As políticas de austeridade em vários países estão a ensombrar as perspetivas de emprego e são «contraproducentes» para o crescimento económico, afirmou o diretor do instituto internacional de estudos sociais da OIT, Raymond Torres, numa conferência de imprensa no domingo, escreve a Lusa.
De acordo com os dados da organização, em 2011 foram contabilizados em todo o mundo 196 milhões de desempregados e a perspetiva para este ano é de 202 milhões e em 2013 de 207 milhões.
Para a OIT, a criação de 50 milhões de postos de trabalho seriam insuficientes para regressar à situação laboral registada antes da crise de 2008.

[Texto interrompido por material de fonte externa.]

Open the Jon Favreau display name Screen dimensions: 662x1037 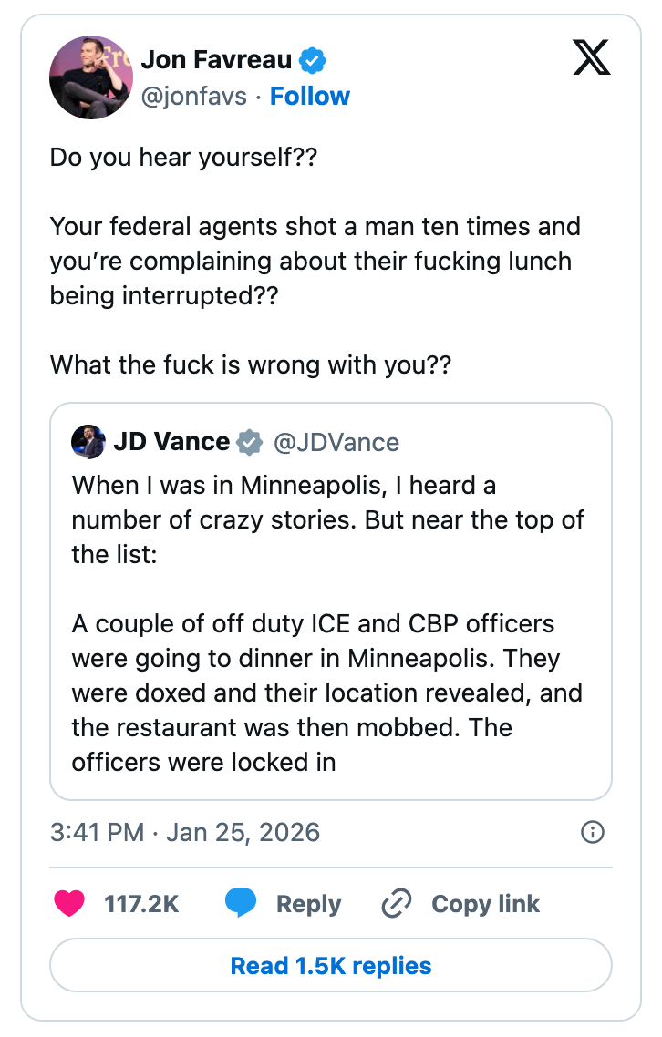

Além disso, é pouco provável que a economia mundial cresça o suficiente nos próximos dois anos para dar resposta aos cerca de 80 milhões de pessoas que chegarão no mesmo período ao mercado de trabalho, alerta.
Se a situação na Europa é preocupante, não o é menos no Japão e nos Estados Unidos, onde o mercado de trabalho está «em ponto morto», descreveu a Organização Internacional do Trabalho.
A falta de condições para aceder ao crédito, especialmente para as pequenas e médias empresas, e as medidas de austeridade postas em prática para «acalmar os mercados financeiros» são algumas das causas do agravamento da situação do mercado de trabalho.
O relatório da organização alerta ainda que as baixas perspetivas de emprego poderão ainda traduzir-se num aumento do risco de convulsões sociais na Europa, Médio-Oriente, norte de África e região sub-saariana.
Sobre as políticas contraproducentes que afetaram os índices de desemprego, a organização deu como exemplo Espanha, que conseguiu reduzir o défice de nove por cento do Produto Interno Bruto em 2010 para 8,5 por cento em 2011: «Uma pequena descida com um programa de austeridade drástico».
A organização recomenda à União Europeia que leve o Banco Central Europeu a reconsiderar a sua estratégia e facilite a concessão de crédito para impulsionar o crescimento.